Une avancée médicale spectaculaire… mais nuançable
Sur une période de 24 semaines, les participants recevaient par voie orale 15 mg ou 30 mg d’upadacitinib, soit un placebo. Parmi ceux traités à la dose la plus élevée, 55 % ont retrouvé au moins 80 % de leur chevelure, contre à peine 2,5 % dans le groupe placebo. Plus spectaculaire encore : entre 13 et 22,5 % des patients sous traitement ont récupéré l’intégralité de leurs cheveux.
Les chercheurs à l’origine de l’essai expliquent que « l’upadacitinib a démontré un rapport bénéfice-risque favorable », ajoutant que la différence avec le placebo était déjà nettement visible dès la huitième semaine de traitement.
Il agit en inhibant l’action des enzymes JAK, qui, pour simplifier, sont des messagers intracellulaires ordonnant au système immunitaire d’attaquer les follicules pileux. Si d’autres molécules de la même famille avaient déjà été testées dans ce même objectif, c’est celle qui, à ce jour, a donné les résultats les plus convaincants. Que ce soit en termes de rapidité d’action ou de proportion de patients réagissant positivement à celle-ci, il reste imbattable.

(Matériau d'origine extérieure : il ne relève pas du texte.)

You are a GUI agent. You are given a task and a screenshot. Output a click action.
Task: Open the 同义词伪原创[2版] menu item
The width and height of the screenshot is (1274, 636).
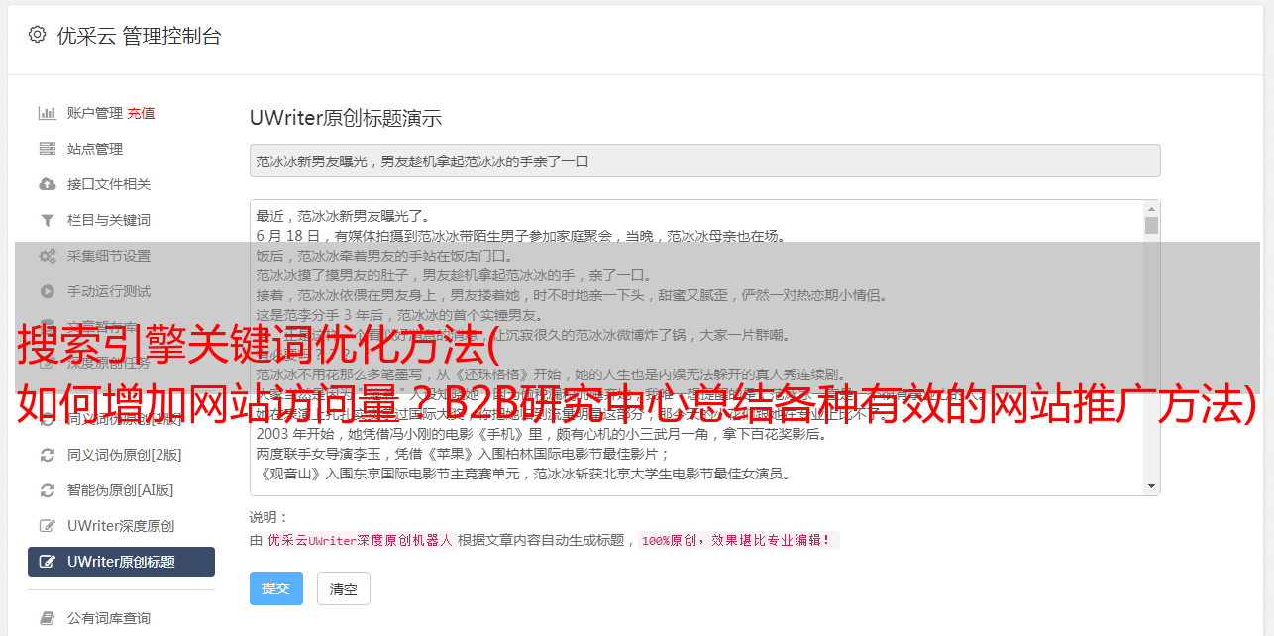[x=124, y=455]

Comme toujours lorsqu’il est question d’une molécule miracle, il faut savoir garder du recul : les essais n’ont duré que six mois et ont été financés par AbbVie, le laboratoire américain qui commercialise l’upadacitinib sous le nom de Rinvoq®. Une partie des chercheurs qui ont publié l’étude en sont d’ailleurs salariés. Rien d’illégal ni d’inhabituel dans le cadre d’essais cliniques de cette envergure, mais il faudra à tout prix que d’autres équipes, sans lien avec AbbVie, viennent confirmer ces résultats avant que l’on ne puisse clamer haut et fort que l’alopécie areata a trouvé sa panacée.
- Un médicament utilisé contre l’arthrite, l’upadacitinib, a montré des résultats prometteurs pour la repousse des cheveux chez des patients atteints d’alopécie areata.
- Lors d’essais cliniques, 55 % des participants sous traitement ont retrouvé au moins 80 % de leur chevelure, et jusqu’à 22,5 % ont récupéré l’intégralité de leurs cheveux.
- Malgré ces résultats encourageants, des études indépendantes sont nécessaires pour confirmer l’efficacité du traitement avant de tirer des conclusions définitives.